Stelling: Er zijn afspraken gemaakt om vuile kleding en gebruikte PBM’s te reinigen en af te voeren.

Toelichting: Zie de arbocatalogus Provincies voor meer informatie over persoonlijke beschermingsmiddelen.

Oplossing:

  • Maak afspraken over het reinigen en afvoeren van vuile kleding en pbm’s
    Zorg voor een speciale ruimte waar pbm’s kunnen worden schoongemaakt. bijvoorbeeld lage wasbak voor laarzen, eigen kleedruimte, etc.

7. Procedure na besmetting met biologische agentia

Stelling: Er zijn afspraken over de te nemen stappen na een eventuele besmetting met biologische agentia.

Toelichting: Denk hierbij aan:

  • overleg met de bedrijfsarts; denk aan melding als beroepsziekte.
  • zijn er mogelijke gevolgen voor andere medewerkers? en zo, welke stappen worden genomen ter preventie?
  • in geval van beroepsziekte worden de kosten bij de provincie belegd.
  • Vastleggen en analyseren van incidenten.

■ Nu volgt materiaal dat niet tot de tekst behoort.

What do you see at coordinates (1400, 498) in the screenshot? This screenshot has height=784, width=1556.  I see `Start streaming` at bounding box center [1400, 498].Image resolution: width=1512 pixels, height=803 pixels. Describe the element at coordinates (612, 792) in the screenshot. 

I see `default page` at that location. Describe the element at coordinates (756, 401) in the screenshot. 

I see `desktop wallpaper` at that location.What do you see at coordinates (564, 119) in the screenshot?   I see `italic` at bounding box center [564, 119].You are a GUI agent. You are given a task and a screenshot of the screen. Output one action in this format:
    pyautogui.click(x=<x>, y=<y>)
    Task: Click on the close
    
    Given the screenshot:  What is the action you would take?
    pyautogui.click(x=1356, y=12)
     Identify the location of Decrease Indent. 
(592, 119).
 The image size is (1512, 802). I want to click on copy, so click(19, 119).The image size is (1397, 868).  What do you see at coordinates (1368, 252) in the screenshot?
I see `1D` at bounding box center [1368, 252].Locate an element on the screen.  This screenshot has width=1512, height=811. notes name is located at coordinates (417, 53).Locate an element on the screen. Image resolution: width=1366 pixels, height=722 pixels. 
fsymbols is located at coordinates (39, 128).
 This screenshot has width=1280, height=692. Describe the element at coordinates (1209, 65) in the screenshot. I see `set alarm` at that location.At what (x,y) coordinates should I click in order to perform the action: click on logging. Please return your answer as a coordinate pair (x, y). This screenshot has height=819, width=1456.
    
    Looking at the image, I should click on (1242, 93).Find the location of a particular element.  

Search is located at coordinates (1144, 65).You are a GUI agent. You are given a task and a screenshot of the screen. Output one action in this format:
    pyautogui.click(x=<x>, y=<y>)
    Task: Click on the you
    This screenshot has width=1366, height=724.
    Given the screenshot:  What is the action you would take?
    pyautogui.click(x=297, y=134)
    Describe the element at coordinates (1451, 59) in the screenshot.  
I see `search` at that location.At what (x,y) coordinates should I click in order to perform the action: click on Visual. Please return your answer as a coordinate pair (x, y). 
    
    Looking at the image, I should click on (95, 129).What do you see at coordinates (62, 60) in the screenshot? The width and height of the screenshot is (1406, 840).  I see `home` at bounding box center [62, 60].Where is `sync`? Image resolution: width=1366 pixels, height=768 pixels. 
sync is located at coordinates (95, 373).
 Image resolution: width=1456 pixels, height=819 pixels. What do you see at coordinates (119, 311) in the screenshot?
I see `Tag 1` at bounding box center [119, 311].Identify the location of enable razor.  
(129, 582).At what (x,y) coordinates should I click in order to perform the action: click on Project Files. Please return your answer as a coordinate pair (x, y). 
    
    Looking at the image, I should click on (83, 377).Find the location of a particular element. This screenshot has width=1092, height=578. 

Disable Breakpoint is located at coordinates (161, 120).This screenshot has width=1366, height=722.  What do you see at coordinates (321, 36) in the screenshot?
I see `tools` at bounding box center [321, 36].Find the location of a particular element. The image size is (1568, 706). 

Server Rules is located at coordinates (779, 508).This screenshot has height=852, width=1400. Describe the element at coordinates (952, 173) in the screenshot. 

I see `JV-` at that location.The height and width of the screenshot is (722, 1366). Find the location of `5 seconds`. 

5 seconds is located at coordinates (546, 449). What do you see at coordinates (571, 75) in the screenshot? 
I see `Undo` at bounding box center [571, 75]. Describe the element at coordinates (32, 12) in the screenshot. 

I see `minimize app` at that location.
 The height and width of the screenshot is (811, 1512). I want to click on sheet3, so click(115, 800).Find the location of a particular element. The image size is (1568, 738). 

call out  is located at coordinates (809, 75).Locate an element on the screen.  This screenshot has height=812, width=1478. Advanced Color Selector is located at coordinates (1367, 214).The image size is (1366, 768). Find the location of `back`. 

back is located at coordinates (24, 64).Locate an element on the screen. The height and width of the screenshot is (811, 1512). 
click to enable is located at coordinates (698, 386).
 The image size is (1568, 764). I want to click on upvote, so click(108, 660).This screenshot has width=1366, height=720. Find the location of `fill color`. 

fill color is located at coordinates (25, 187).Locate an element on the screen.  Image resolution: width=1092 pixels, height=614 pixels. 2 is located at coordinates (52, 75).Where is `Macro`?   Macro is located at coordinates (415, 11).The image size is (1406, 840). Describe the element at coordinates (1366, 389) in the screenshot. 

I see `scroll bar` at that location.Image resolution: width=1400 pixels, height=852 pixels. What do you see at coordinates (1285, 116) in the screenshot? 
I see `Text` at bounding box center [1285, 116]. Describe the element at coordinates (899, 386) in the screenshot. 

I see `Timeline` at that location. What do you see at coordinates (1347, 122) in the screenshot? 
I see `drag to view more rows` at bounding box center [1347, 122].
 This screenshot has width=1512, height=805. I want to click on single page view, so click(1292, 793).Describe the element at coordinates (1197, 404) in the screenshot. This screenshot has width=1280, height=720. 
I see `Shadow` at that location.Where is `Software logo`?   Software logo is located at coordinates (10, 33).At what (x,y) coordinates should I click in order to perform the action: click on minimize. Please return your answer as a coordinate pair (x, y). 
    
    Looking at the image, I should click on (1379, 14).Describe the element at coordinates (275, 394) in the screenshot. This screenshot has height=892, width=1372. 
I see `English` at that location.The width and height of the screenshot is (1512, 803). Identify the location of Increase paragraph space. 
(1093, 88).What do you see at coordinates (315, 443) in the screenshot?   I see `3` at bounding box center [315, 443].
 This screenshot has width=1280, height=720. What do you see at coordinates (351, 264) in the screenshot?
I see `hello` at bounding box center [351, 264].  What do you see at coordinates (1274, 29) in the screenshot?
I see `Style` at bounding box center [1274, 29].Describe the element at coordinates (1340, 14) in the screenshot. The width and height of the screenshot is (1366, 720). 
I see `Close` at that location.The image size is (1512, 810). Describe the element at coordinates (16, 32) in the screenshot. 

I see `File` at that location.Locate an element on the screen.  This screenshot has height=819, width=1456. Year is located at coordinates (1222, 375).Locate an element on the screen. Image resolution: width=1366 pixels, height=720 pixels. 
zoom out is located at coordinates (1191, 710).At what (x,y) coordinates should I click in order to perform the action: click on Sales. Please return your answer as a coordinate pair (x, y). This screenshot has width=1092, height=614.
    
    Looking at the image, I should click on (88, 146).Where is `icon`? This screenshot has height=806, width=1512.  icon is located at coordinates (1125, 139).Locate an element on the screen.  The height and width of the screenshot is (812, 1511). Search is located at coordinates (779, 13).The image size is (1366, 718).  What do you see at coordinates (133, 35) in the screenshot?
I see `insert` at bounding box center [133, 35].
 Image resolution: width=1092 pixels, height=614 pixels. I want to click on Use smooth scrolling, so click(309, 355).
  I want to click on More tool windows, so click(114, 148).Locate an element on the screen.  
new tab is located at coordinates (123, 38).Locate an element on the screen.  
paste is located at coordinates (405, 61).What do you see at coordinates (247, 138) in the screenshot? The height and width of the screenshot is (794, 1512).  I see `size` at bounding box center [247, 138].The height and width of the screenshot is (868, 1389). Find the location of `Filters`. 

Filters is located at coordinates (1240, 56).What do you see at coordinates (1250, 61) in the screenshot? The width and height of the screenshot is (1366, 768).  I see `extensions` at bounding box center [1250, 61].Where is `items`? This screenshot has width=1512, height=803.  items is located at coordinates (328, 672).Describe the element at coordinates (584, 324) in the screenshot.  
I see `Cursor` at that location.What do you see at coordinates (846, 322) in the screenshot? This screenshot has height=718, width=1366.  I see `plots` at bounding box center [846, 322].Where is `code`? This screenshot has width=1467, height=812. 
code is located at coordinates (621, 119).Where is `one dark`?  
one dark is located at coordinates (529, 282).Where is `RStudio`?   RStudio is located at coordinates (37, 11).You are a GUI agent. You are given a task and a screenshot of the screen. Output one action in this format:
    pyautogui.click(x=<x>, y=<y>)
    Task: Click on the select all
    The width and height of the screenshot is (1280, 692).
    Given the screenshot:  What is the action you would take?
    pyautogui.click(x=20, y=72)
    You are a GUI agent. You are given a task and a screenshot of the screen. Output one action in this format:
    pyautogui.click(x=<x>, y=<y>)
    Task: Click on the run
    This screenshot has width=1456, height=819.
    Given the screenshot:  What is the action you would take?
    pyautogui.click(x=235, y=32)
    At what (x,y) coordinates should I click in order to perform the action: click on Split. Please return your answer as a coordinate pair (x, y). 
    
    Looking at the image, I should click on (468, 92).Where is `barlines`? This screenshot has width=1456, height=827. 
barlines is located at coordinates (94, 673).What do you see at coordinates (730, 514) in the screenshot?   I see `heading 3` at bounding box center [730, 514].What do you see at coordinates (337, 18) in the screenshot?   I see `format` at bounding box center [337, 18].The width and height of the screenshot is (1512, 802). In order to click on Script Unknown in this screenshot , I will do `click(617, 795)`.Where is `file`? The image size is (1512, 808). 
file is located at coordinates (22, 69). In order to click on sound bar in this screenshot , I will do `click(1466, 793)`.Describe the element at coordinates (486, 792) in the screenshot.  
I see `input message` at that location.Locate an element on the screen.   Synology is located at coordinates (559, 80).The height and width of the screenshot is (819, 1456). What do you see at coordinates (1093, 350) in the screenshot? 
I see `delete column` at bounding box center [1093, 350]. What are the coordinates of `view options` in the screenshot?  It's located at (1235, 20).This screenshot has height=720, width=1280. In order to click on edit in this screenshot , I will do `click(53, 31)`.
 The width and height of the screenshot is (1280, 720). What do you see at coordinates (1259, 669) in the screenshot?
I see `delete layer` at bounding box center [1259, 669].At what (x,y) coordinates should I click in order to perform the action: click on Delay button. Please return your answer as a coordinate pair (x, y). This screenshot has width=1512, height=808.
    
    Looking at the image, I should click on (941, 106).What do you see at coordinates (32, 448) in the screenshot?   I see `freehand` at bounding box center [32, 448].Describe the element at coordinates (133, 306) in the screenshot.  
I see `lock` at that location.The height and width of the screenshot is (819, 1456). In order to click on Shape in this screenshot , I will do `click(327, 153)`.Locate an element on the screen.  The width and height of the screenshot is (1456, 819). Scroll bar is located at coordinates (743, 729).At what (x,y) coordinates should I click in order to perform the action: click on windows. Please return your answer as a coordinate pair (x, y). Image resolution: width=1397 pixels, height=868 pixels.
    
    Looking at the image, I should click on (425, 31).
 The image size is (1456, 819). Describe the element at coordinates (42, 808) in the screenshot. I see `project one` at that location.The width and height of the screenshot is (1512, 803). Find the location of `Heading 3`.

Oplossing:Zorg ervoor dat de medewerkers die te maken kunnen krijgen met biologische agentia weten hoe te handelen na een besmetting.

8. PAGO Biologische agentia

Stelling: De werkgever stelt de medewerkers in staat periodiek een arbeidsgezondheidskundig onderzoek gericht op biologische agentia te ondergaan.

Toelichting: Op basis van artikel 18 Arbowet is de werkgever verplicht om een arbeidsgezondheidskundig onderzoek aan te bieden aan medewerkers die blootgesteld kunnen worden aan biologische agentia. Ook is de werkgever verplicht om een tussentijds medisch onderzoek aan te bieden als een medewerker een infectie of ziekte heeft opgelopen door blootstelling aan biologische agentia.

Oplossing: Stel een periodiek medisch onderzoek standaard vast en stimuleer uw medewerkers hier aan deel te nemen.